The Supreme Court once again rebuked the Bush administration for its handling of the rights of men confined at the Guantanamo naval base in Cuba, declaring that those in custody there have a constitutional right to challenge their detention. By a 5-4 vote in Boumediene v. Bush, the Court struck down sections of the 2006 Military Commission Act that stripped American courts of jurisdiction over habeas corpus petitions filed by foreign nationals held at Guantanamo, and ordered quick habeas hearings for them. As many as 200 detainees had habeas petitions pending. This was the third consecutive rebuke for the administration in its policy of treating the detainees as non-persons devoid of any rights protected by the Constitution.
In 2004, the Court handed down decisions in Hamdi v. Rumsfeld and Rasul v. Bush that people, even enemy combatants, could not be held indefinitely without some due process of law to determine their fate. President Bush then ordered military trials for the detainees, but in Hamdi v. Rumsfeld (2006) the Court held that the military tribunals set up by the administration failed to provide minimal guarantees of due process. An angry Bush then got Congress, still dominated by Republicans, to pass the Military Commission Act that would supposedly legitimize the military trials and keep civilian courts out of the matter.
Writing for the bare majority, Justice Kennedy said the review provided by the 2005 Detainee Treatment Act "falls short of being a constitutionally adequate substitute" because it failed to offer "the fundamental procedural protections of habeas corpus." The laws and the Constitution, he declared, "are designed to survive, and remain in force, in extraordinary times." To ensure that those guarantees could be enforced, civilian courts would hear habeas petitions. While the decision left open many questions, it was categorical in its rejection of the administration's basic arguments, and repudiated the legal basis for the strategy adopted after the September 11, 2001 attacks, of housing prisoners captured in Afghanistan and elsewhere at Guantanamo where, according to advice given by Justice Department lawyers to the White House, domestic American law would not reach.

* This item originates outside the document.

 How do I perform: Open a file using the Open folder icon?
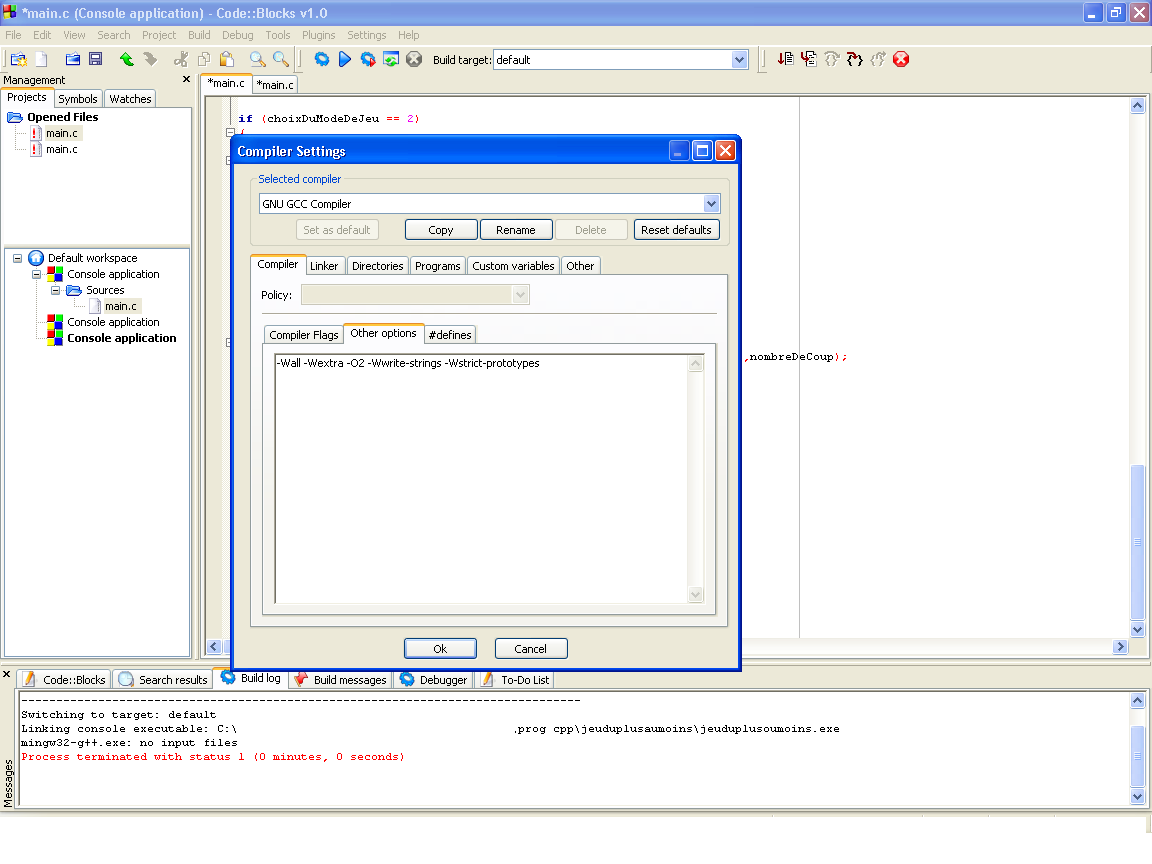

Normally the Court, having decided that the right to habeas existed, would have sent the case back to the appeals court for further review of the procedures involved. But the "gravity of the separation-of-powers issues raised by these cases and the fact that these detainees have been denied meaningful access to a judicial forum for a period of years render these cases exceptional," and required that the high court itself make these determinations. The majority concluded that the procedures devised by the administration and the Congress had major flaws. A detainee could not present evidence that might clear him of blame because that evidence was withheld from the record or presented after the fact.
Kennedy took the unusual step of orally delivering much of his opinion, which included a lengthy history of habeas corpus. He was followed by Justice Scalia, who also read aloud from his bitter dissent and charged that the majority opinion "will almost certainly cause more Americans to be killed. . . . The decision is devastating." Justice Roberts also dissented, and criticized the majority for dismissing out of hand the efforts of the other two branches to respond to the Court's prior rulings. He claimed that "this decision is not really about the detainees at all, but about control of federal policy regarding enemy combatants." (Former Solicitor General Paul Clement, who had argued the case, told the justices that "the political branch has spoken," an argument that at least five of the justices rejected.)
President Bush said "We'll abide by the Court's decision. That doesn't mean I have to agree with it." The administration would have to decide whether to go back to Congress seeking further authority. It appeared unlikely that Congress would cooperate since most Democrats—who now control both houses—applauded the decision, while the ranking Republican on the Senate Judiciary Committee, Arlen Spector, had filed a brief with the Court arguing the law was unconstitutional.
What the immediate results of the decision will be are difficult to ascertain. Royce Lambeth. the chief judge of the U.S. District Court for the District of Columbia which will hear the petitions, announced that he would call in all of the lawyers from both sides to see if they could agree on how best to handle the matter. But even if treated expeditiously, the hearings could take time, and there is no question that the Bush administration will, as much as it can, drag its feet seeking delay so that the detainee problem will become the responsibility of the next administration. (The Democratic candidate, Barack Obama, applauded the decision, while the Republican nominee, John McCain, criticized it.)
Ironically, given the deep split in Boumediane, the justices stood unanimously in a second habeas ruling the same day. Two men, Mohammad Munaf and Shawqi Ahmad Omar, both American citizens, faced criminal charges in Iraq and were being held in an American camp. The administration claimed that because the men were technically held by the 26-nation multinational force in Iraq, federal courts did not have jurisdiction to hear their habeas corpus petitions.
All nine justices rejected the Bush administration position in Munaf v. Geren. The men were being held in an American military prison, and that what mattered was that they were thus held by American soldiers subject to a United States chain of command. They thus had the right to file a habeas petition. But, after rejecting the administration position, the Chief Justice ruled against the two men on the merits, stating that their release through habeas "would interfere with the sovereign authority of Iraq to punish offenses against its laws committed within its borders."